Based on this case-control study, what are the odds that a person exposed to pesticides in this area will be diagnosed with PD?

This study design is consistent with a case-control study. The appropriate measure of association in a case-control study is the odds ratio. The odds ratio is the “measure of association” for a case-control study. It quantifies the relationship between exposure (such as eating food or attending an event) and a disease in a case-control study. The odds ratio is calculated using the number of case patients who did or did not have exposure to a factor (such as a particular food) and the number of controls who did or did not have the exposure. The odds ratio tells us how much higher the odds of exposure are among case patients than among controls.

Component Parkinson’s disease No Parkinson’s disease
Exposure to pesticides
27
19
No exposure to pesticides
83
201

The answer is 3.44. Make sure your students write these calculations out!
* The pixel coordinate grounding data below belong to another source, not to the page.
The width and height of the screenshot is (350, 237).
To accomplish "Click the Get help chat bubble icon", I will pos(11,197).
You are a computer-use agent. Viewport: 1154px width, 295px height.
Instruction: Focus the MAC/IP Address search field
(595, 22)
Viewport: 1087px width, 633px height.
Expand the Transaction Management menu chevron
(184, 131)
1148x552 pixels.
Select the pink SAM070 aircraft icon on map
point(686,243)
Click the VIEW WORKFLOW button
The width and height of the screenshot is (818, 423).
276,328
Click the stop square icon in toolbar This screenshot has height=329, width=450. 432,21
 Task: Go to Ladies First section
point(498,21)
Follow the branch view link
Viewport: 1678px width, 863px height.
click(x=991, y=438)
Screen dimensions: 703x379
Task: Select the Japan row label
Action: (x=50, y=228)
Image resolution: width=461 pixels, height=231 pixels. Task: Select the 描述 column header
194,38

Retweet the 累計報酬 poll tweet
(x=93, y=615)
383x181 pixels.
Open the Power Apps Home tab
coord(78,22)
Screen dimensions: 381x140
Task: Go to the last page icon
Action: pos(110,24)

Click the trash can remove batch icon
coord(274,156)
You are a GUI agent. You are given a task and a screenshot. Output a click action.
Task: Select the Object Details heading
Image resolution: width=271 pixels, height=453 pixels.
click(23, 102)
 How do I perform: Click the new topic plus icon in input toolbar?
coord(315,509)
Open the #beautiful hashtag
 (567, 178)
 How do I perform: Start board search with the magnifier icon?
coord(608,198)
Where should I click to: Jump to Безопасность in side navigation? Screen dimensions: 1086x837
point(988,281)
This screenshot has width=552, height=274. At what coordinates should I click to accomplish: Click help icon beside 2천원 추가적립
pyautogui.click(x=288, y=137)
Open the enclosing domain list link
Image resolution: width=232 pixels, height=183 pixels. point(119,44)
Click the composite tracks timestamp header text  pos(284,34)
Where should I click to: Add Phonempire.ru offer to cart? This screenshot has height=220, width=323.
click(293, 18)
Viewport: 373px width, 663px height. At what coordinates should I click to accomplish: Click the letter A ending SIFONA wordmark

The odds of a patient with PD who was exposed to pesticides (i.e., exposure odds) is the ratio of the number of patients exposed to pesticides who developed PD (a = 27) to the number of patients without any pesticide exposure who developed PD (c = 83). Similarly, the odds of patients without PD having pesticide exposure is 19 (= b) divided by 201 (= d). The odds ratio of exposure is calculated as (a/c) / (b/d) = ad/bc = (27*201)/(19*83) = 3.44. Based on this study, the odds of a patient with PD being exposed to pesticides are 3.44 times higher than those without pesticide exposure. In case you wanted to see this written out:

Problem 5

An investigator is studying the efficacy of a new pharmaceutical intervention in preventing atherosclerosis in patients above 50 years of age with risk factors for atherosclerosis but no confirmed diagnosis. Participating patients were randomized to either pharmacologic therapy with the new beta blocker or a placebo. The results show that seven patients develop atherosclerosis with pharmacological therapy and 226 do not. Without pharmacological treatment, 23 patients develop atherosclerosis, and 443 do not.

Based on this information, what is the relative risk reduction of atherosclerosis brought about due to pharmacologic therapy in comparison to the control group?

Component Atherosclerosis No atherosclerosis Total
Pharmacologic therapy
7
226
233
No pharmacologic therapy
23
443
466

The value of interest is the relative risk reduction (RRR), which is calculated by subtracting the relative risk (RR) from 1 (i.e., RRR = 1 – RR).

The relative risk (RR) of atherosclerosis in the treatment group compared to the control group is calculated as the risk of atherosclerosis in the treatment group [7/(7 + 226) = 0.030] divided by the risk of atherosclerosis in the control group [23/(23 + 443) = 0.049]. 0.03/0.049 = 0.61 = 61%. The relative risk reduction, RRR = 1 – RR, thus equals 1 – 0.61 = 0.39, indicates a 39% reduction in the risk of atherosclerosis due to the pharmacologic therapy compared to the control.